Я коротко описал нашу поездку по холмам и на гору Граппа, не упомянув о «Марше Радецкого». Людвиг тоже бывал на этой горе во время своего прошлого посещения.

— Там была невероятная резня! — сказал он, опустошая кружку. — Прозит! А как эти ваши странные ощущения дежа вю?

— Намного лучше, и, конечно, потому, что я с субботы больше не принимаю фанги. А также я чувствую себя гораздо лучше с тех пор, как отказался редактировать эту статью. Теперь я могу развлекаться чтением детективов, не испытывая угрызений совести…

— Кстати, — продолжил Людвиг, — если мне не изменяет память, вы заведуете единственной лабораторией, которая занимается изучением взаимосвязи между парадоксальным сном и тем, что вы называете «программированием», не так ли?

— Несомненно. Есть еще другие лаборатории, изучающие связь между парадоксальным сном и памятью, но их результаты не особенно убедительны.

— А как насчет взаимоотношений между парадоксальным сном и сновидениями у человека?

— Если бы вы были на конгрессе в Венеции, вы бы узнали, что это стало там предметом бурных дискуссий.
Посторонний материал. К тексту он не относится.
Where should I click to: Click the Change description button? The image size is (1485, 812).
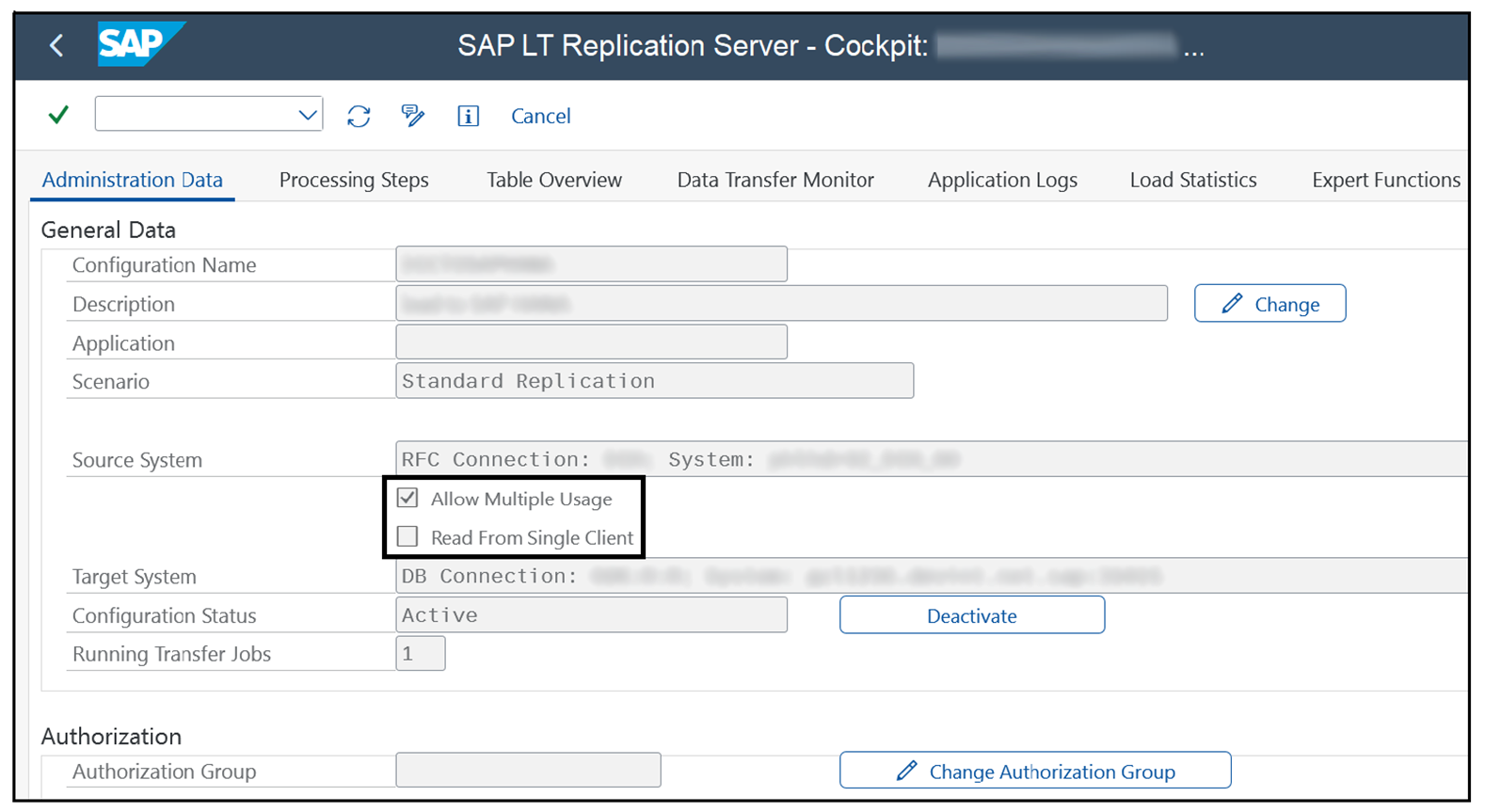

Ведь некоторые психологи считают, что сны снятся во всех фазах сна…

— Значит, старина Зигмунд Фрейд был не так уж не прав! — усмехнулся он.
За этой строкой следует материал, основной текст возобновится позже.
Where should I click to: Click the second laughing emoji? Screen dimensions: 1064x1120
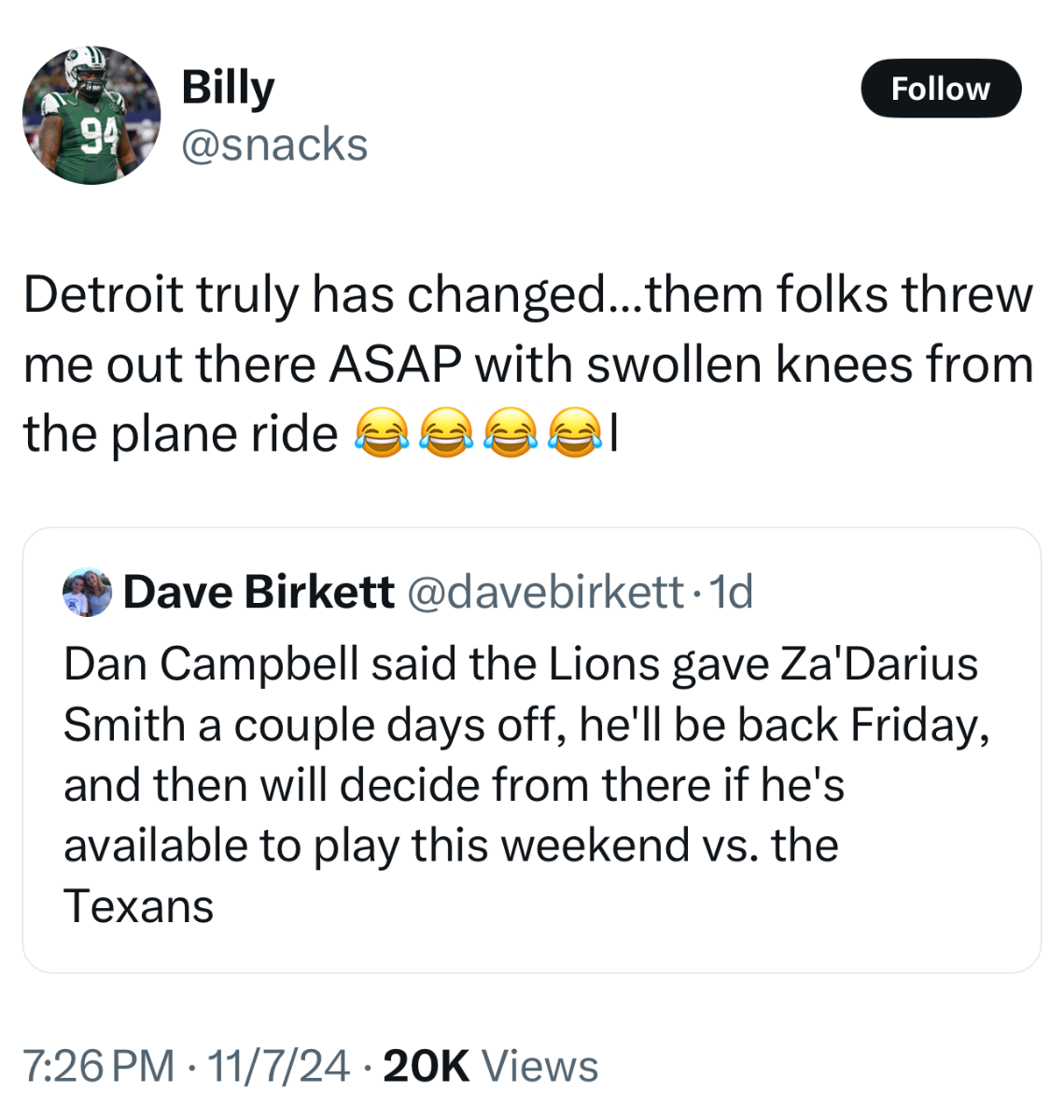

— Знаете, все это меня уже больше не интересует. Я не верю больше в связь между субъективным и недостаточно четко определенным феноменом, таким, как сновидение, и изменениями электрической активности головного мозга. Это две разные вещи.

— Но позвольте, вас что, не интересует больше та теория, о которой вы мне недавно рассказывали? Это ведь было в прошлый понедельник, то есть всего неделю назад. Вам это не кажется несколько странным?

— Ничего нет странного в том, чтобы признавать свои ошибки. Так поступают все ученые. Теперь ясно, что отдых в Монтегротто или эти фанги — что-то открыло мне глаза.

— Выпейте еще пива, вас ведь мучает жажда. Вы заснули возле бассейна под палящим солнцем. Надо провести регидратацию.

Это было пиво знаменитой марки, очень свежее, и я выпил еще. И ощутил какую-то необычайную легкость, почти эйфорию…

— А в вашей лаборатории часто бывают иностранные стажеры? — продолжил Людвиг.

— Конечно. Всех стран и наций.

— Но некоторые из них могут особенно заинтересоваться вашей теорией программирования, ведь она такая интересная, передовая, если даже вы сами и считаете ее недостаточно доказанной.

— Вряд ли. Во всяком случае, американцам и японцам она неинтересна — слишком сложная. Похоже, этим больше интересуются русские. Я представлял свою теорию на симпозиуме в Ленинграде в 1974 году, так она там вызвала скандал.

— Ну, тогда, понятное дело. Но ведь теперь-то…

— Некий москвич Сергей весьма заинтересовался и как следует разобрался в моей теории. И еще один молодой немецкий исследователь, Ганс Л., из Галле, что неподалеку от Лейпцига. Но это интерес чисто теоретический. Невозможно проверить мою теорию на человеке, пока у них нет некой молекулы.

— Молекулы! Какой такой молекулы?

— Таинственной молекулы, способной, согласно моей теории, депрограммировать мозг крысы.

— Вы что, открыли такую молекулу?

— Конечно нет, и даже если бы и открыл, они не смогли бы ее отыскать.

— Еще пива, дружочек?

Что-то это пиво было слишком уж крепкое, у меня даже голова закружилась.

— Так как же эту молекулу отыскать в вашей лаборатории, если она не существует?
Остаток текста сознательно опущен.